Andreas Gursky, Immense.
Until September 23, 2001 1 in Madrid, at the Parque del Retiro Reina Sofia Museum ( MNCARS ), One can witness a vast collection of photographs collected from the twenty-five years of occupation by Germany's Andreas Gursky (Leipzig, Germany, 1955), considered by many one of the most important photographers in the contemporary artistic production. They think at least the MOMA in New York, which organizes and hosts this retrospective formed by 59 images, most dating from 1990 and 2000.
An exhibition.
Go to an exhibition predisposed to enjoy is something that fortunately no one is capable of doing. We always have the exciting uncertainty of the future and so our reaction, if it happens, it will always be pristine and with luck, intense. For this reason have to understand both literally and figuratively the heading of this review, because when you visit this exhibit you can see some great photographs of a huge photographer, at least, when you write these words so he thought. The visit to show them that this sample would be profitable for their interests me is daunting task, but let me talk about things that at least make them appreciate the opportunity to go through the Reina Sofia to see, without doubt, one of the most lucid and Rigorous collections of contemporary photography that currently exist in the world.
A walk to see.
We all thought that a photograph is an object that can manipulate our hands and eyes to cover completely. To start with, in this exhibition we can find pictures of five meters wide, a figure that might go unnoticed if not extended by the presence of obsessive one of the favorites Gursky: human agglomerations. Either a boxing match, a concert technology, Hongkong's headquarters in Shanghai Bank, circulatory or a knot of Cairo, where hundreds of executives are immortalized licnobios, dancers tattooed night, fans pugilismo idlers, powdery vehicles from one country and we can before that crowd, or in the crowd?.

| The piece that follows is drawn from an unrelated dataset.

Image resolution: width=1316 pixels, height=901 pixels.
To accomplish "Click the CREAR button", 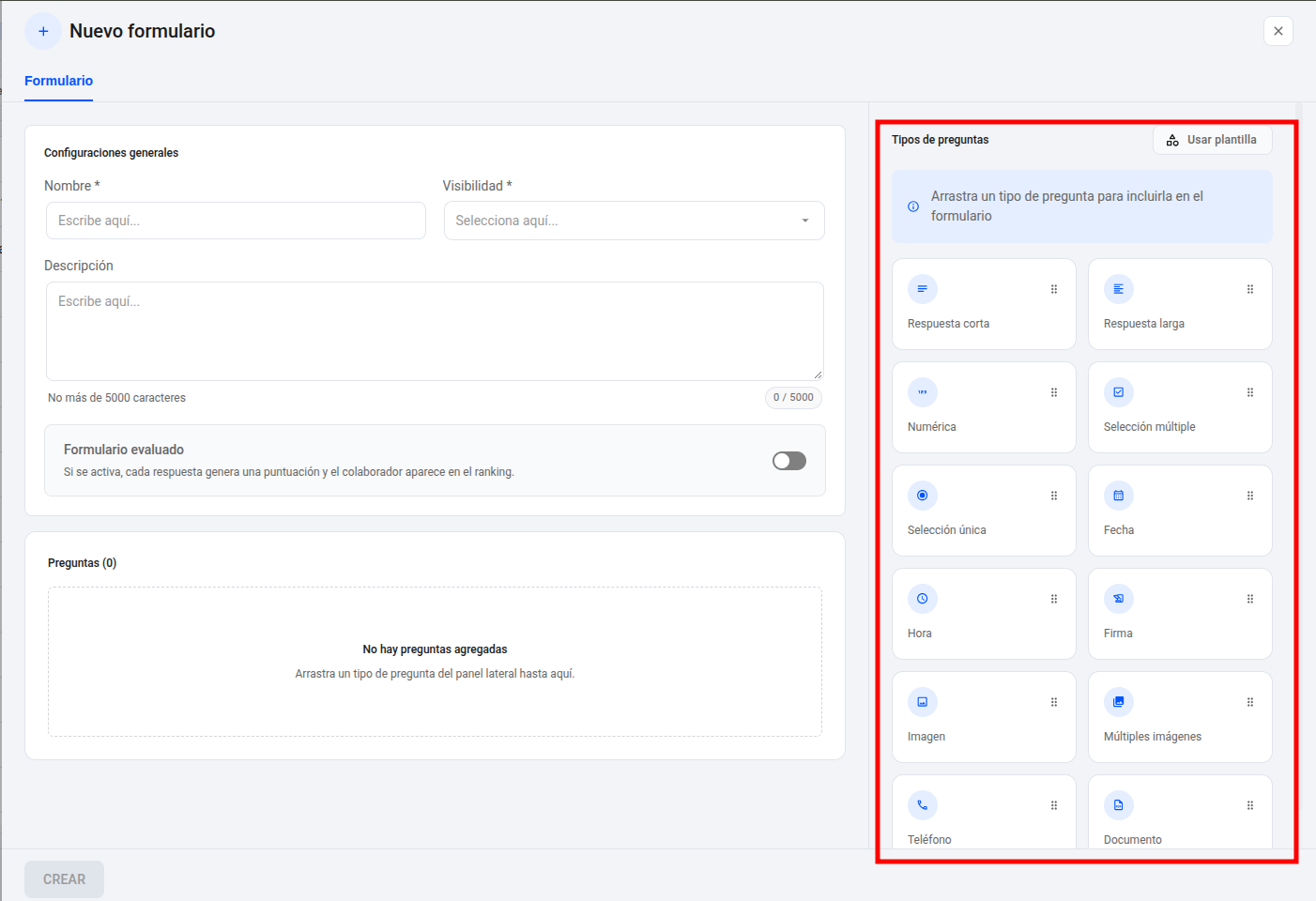I will [x=64, y=879].
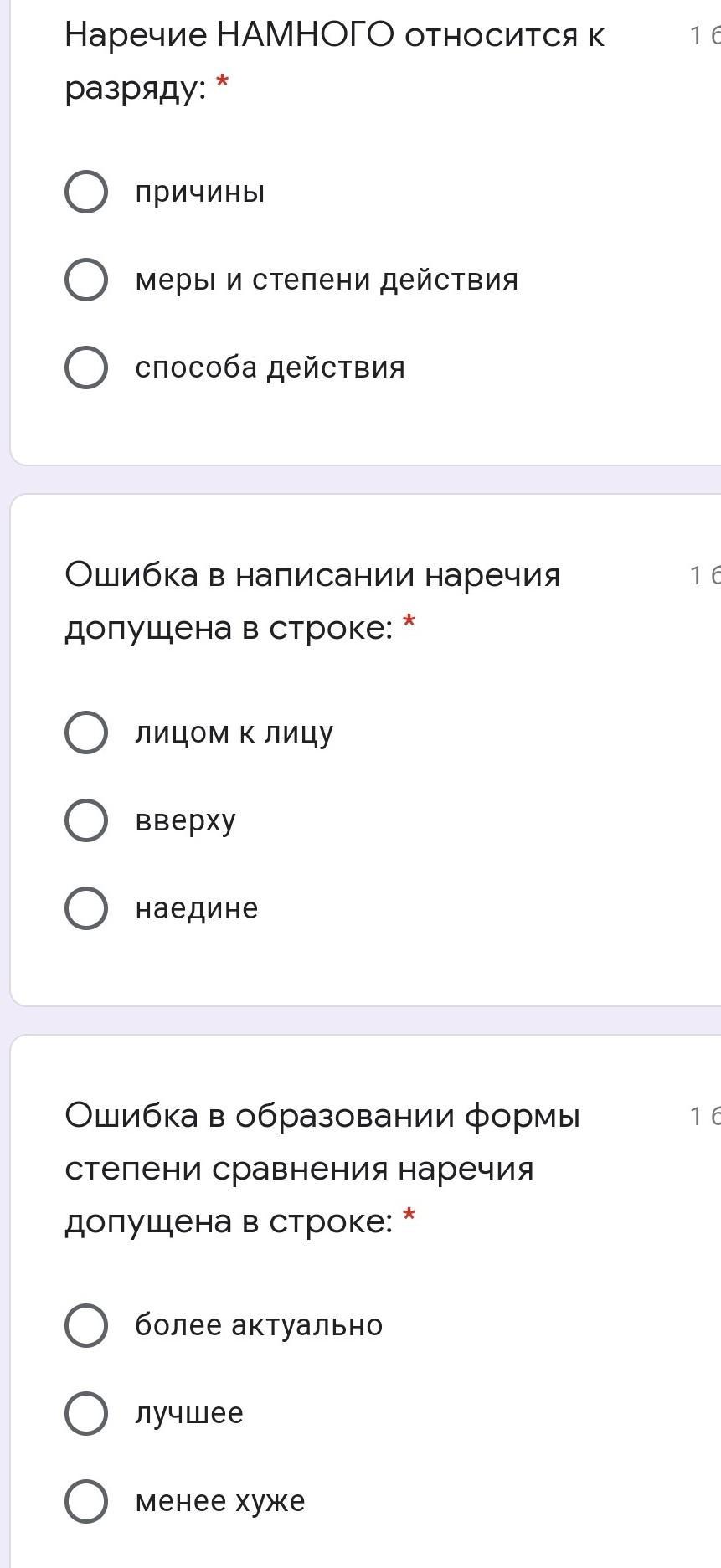
Task: Click the 'Ошибка в написании наречия' question title
Action: (x=312, y=600)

In it, because both factors together (size and reason) increase the feeling of being an active part in these agglomerations. Suddenly in the exhibition we will be walking, which is not often done by looking at photographs, because the body has been transported to the eyes to reduce the image size to separate from her. Then our natural appetite to see, to degenerate or become voyeurism, we will push to get closer to photography to breathe on it and see what that before long, now it mastered in detail.
But beyond the choice of motive or the size of the photographs, the trigger for our enjoyment is being able to feel ubiquitous with the work of Gursky. The source of all lies not in contemplation of the work, nor in the photograph as object, but in the place where it puts us in the odd feeling pleasurable and pervasive feeling of being simultaneously here and there, of being and not to be. Gursky treated the crowd even in his state of dormancy; the void for him is the possibility of full, the being is the possibility of not being. The look is at last the chance to see.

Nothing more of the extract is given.